Alexandre Almas e António Silva aguardam hoje o resultado do último teste, já realizado em Portugal, no Hospital Garcia de Orta
A chegada de Alexandre Almas e António Silva, a Portugal foi momento de “respirar em segurança” depois de 28 dias em quarentena dentro de uma cabine do navio cruzeiro Costa Atlântica, da empresa internacional Carnival Cruise Line, que estava de escala em Nagasaki, no Japão, quando 158 membros de uma tripulação de 623 foram diagnosticados com Covid-19.
Os residentes na Cova da Piedade e Laranjeiro, respectivamente, são os últimos de uma equipa de seis profissionais, contratados a partir de Portugal para trabalhar neste navio. Entre os outros membros da equipa, que já estavam em Portugal, constam também residentes de Sesimbra e Setúbal.
Alexandre e António aguardam agora o novo resultado do teste à Covid-19, realizado ontem no Hospital Garcia de Orta e que confirmará a sua situação clínica.
O electricista e o manobrador, embarcaram no cruzeiro a 25 de Fevereiro, para integrar um projecto que testava um sistema novo antipoluição e nunca imaginaram que desfecho deste desafio profissional seria o confinamento, com pouco acesso a informação e no caso de Alexandre, sem cuidados médicos presenciais e que lhe deixa um sentimento de “revolta”.

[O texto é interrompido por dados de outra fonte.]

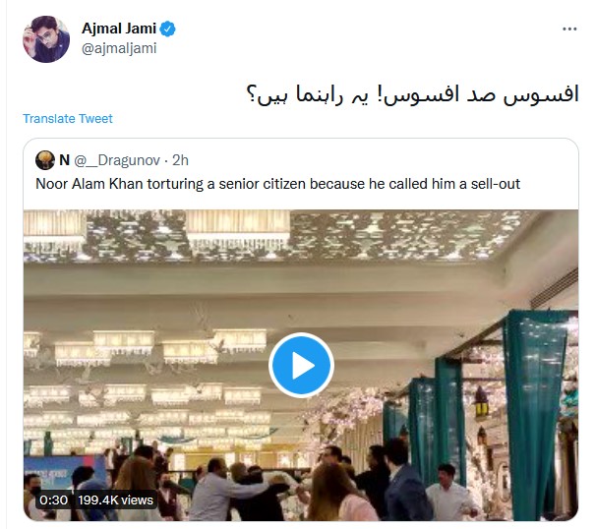Viewport: 595px width, 529px height.
Task: Click the blue verified badge
Action: pyautogui.click(x=167, y=29)
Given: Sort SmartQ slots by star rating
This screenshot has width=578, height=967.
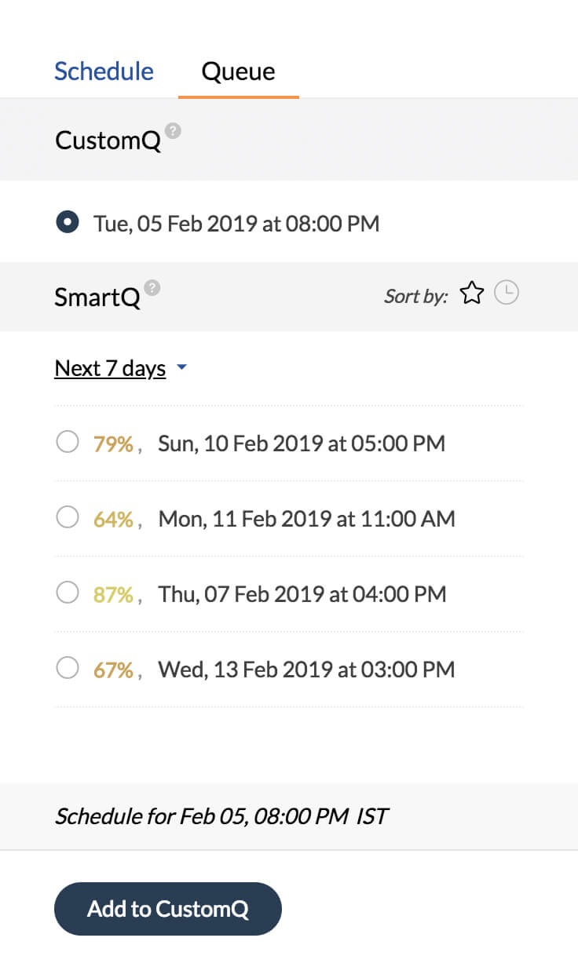Looking at the screenshot, I should coord(472,294).
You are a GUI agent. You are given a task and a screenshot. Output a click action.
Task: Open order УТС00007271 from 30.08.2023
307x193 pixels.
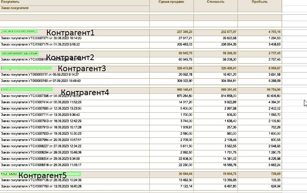[x=40, y=38]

“Só dentro do navio passamos quase um mês, eu e o outro colega, cada um na sua cabine, com o tamanho médio de um quarto, mas poucas condições de higiene para nos acolher 24 sobre 24 horas e onde durante todo esse tempo ninguém entrou para fazer desinfecção”, recordou Alexandre ontem, à chegada a Setúbal, em breve entrevista a O SETUBALENSE.
Alexandre não teve sintomas, e do ponto de vista físico recuperou da Covid-19 “com estabilidade e, à partida, sem sequelas”, refere. Mas, “do ponto de vista emocional” sente que foi tratado “como se fosse descartável” e a sua vida “fosse um número”. Não pelo representante do Governo português que, refere, “sempre os acompanhou”, mas por todos os outros intervenientes nesta situação.
Alexandre esteve sempre assintomático, e nem mesmo chegou a tomar “qualquer medicação, disseram que sem sintomas não era preciso”. Era ele mesmo quem media a sua temperatura e enviava os números através da aplicação WhatsApp para o médico, com quem falou apenas “duas vezes, ao telefone”. Na outra cabine o seu colega apresentou sintomas. “Teve febre, tosse e dores musculares e chegou a ser visto pelo médico”.
Pouca higiene e má alimentação
Nos primeiros dias Alexandre assume que “as coisas até correram menos mal”. A cozinha e outros serviços do navio ainda estavam a funcionar e ainda foi possível “comer algumas refeições quentes e receber roupa limpa”. Depois, com 40 funcionários da cozinha infectados com Covid-19 “a nossa situação alimentar degradou-se consideravelmente, especialmente para duas pessoas debilitadas fisicamente”. Alexandre não esquece “o arroz com bichos, fritos a quase todas as refeições e tudo sempre frio”.
Ao longo de quase um mês as condições de higiene também se degradaram com o navio a alojar mais de 150 infectados. Tinham duas mudas de lençóis e três tolhas cada um. “Álcool em líquido ou gel nunca tivemos e apenas nos foi dado um desinfectante para limpar a casa de banho porque exigimos várias vezes”, revela Alexandre.
Um produto que dizem “tinha o rótulo em japonês, que não foi traduzido por ninguém” e, portanto, desconhecem se terá ou não efeitos sobre a sua saúde. “O que sabemos é que o produto em contacto com qualquer superfície deixava tudo baço, oxidado”.
Armador escondeu contágio no navio
À meia noite de 21 de Abril começou o confinamento no Costa Atlântica, que havia aportado em Nagasaki. “A quarentena foi decretada por juiz japonês quando já estavam mais de 40 pessoas isoladas nos seus quartos com Covid-19, sem que a tripulação e os outos passageiros soubessem, porque o armador escondeu”, acusa Alexandre Almas.
Depois de 28 dias encerrados, ele e o colega apenas tiveram autorização para sair no domingo, “despejados para o aeroporto, de regresso a Portugal”.